Lee recently retired after more than 30 years — the same number of years she’s been a donor to UD, making her one of the most loyal members of UD’s Front Porch Society. The society acknowledges donors who give at any level consistently for three or more fiscal years. Donors like Lee helped the University of Dayton reach its engagement goal for the We Soar campaign.
When she first came to UD, Lee had a freshly minted hospitality degree from Sinclair Community College. The assistant for catering soon saw her horizons widen, and she became responsible for ensuring the campus community had the resources it needed to make their events a success and guests always feel welcome.
That included a very special event Lee helped coordinate in the late 1990s. She had to learn the rules of diplomacy to set up a dinner for international dignitaries involved in the Bosnian peace process, which was negotiated in Dayton in 1995. Students rolled out and set up the tables which were round, to ensure all guests felt equal in status. Bomb-sniffing dogs regularly swept the room.
“It was a very interesting experience to have something at that intense of a level,” she said.
She called getting to meet guests like science fiction writer Ray Bradbury and astronaut-turned-senator John Glenn a “perk of the job.”
Lee and her staff also had to pull out their emergency training when equipment in the bowling alley started to smoke, interrupting a birthday party for a 10-year-old boy. They herded partygoers outside as fire fighters arrived with lights flashing. Lee apologized effusively to the parent, who replied, “Are you kidding me? They’ll be talking about this for days.”

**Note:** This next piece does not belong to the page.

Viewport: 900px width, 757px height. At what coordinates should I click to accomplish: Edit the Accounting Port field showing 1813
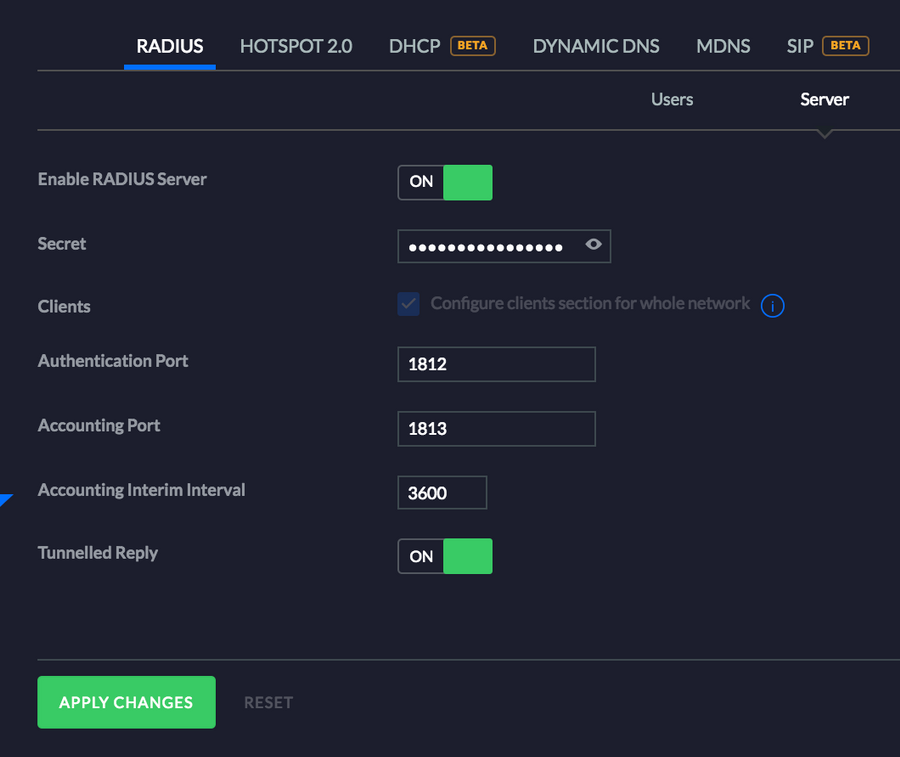(x=496, y=428)
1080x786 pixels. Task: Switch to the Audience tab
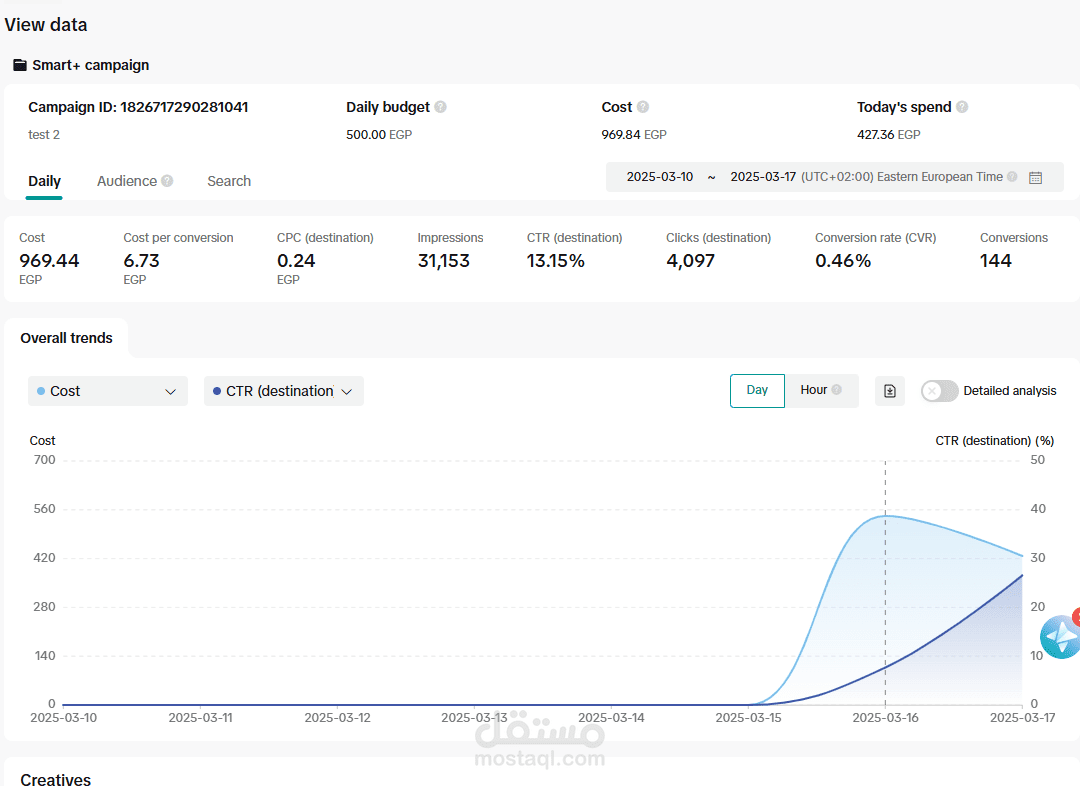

Lee returned to the classroom soon after she arrived at UD — and became a student alongside her employees — first as a communication major and later in the higher education program, from which she earned her master’s in 2005.
With her student workers, she often got to know them over four or five years — she said she had little turnover — and coached them through breakups and tough classes to then blossom into leaders and professionals.
Her job and the interests of her students helped direct her gifts over the years. She honored the relationship she developed with then-president Brother Raymond L. Fitz, S.M. ’64, by giving to a scholarship fund in his name and the Fitz Center for Community Leadership.
“He embodies the Marianist spirit,” she said.
She gives to support student mental health needs, the LGBTQ+ organization and the pep band. She’s also given to the rugby club, which holds a special place in her heart; her late husband, Jay Lee ’94, once coached the team and also worked in UD’s electron microscopy lab for more than 30 years. And she’s given to the UD Fund, which allows the University to support the campus community in ways that are needed the most.
Her advice for alumni is to find something that they’re passionate about — a club, program or professor — and give. “[I have seen how] a little bit can go a long way, and you touch a lot of lives,” she said.
Lee gives thanks for how her own life was changed by UD. When she was younger, she saw herself having a single career path in something she loved — catering.
“But once I got to UD, between the people I worked with who mentored me and my continuing education, doors opened to me that I never expected and created new career paths that helped me to grow personally and professionally. Unquestionably, it made my life better.”
Just like she’s hoping her time and gifts will help Flyer students have better lives, too.